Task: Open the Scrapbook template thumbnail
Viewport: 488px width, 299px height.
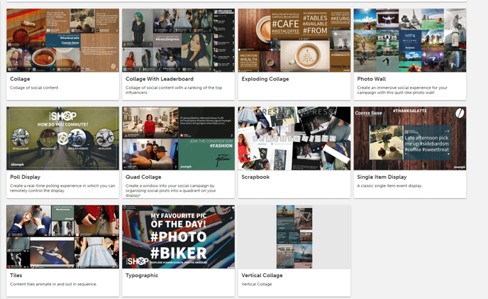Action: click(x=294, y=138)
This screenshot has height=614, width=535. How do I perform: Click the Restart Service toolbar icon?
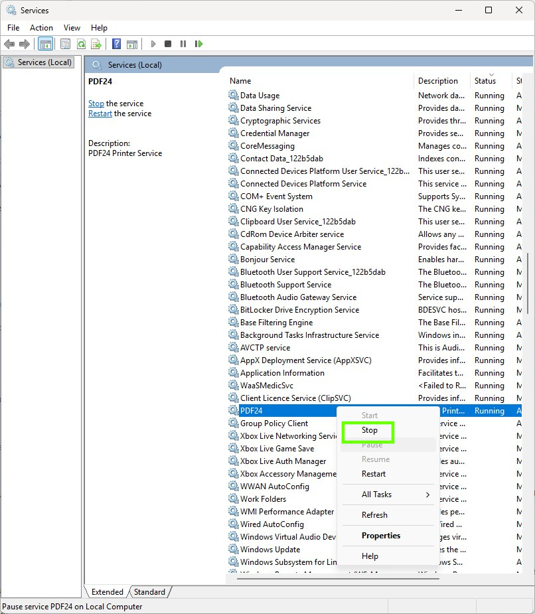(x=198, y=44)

### Description of the task
Please print every line of the records above from the line holding "This screenshot has" through the end, inclusive, leaving the pictures out.

### Correct result
This screenshot has height=614, width=535. How do I perform: Click the Restart Service toolbar icon?
(x=198, y=44)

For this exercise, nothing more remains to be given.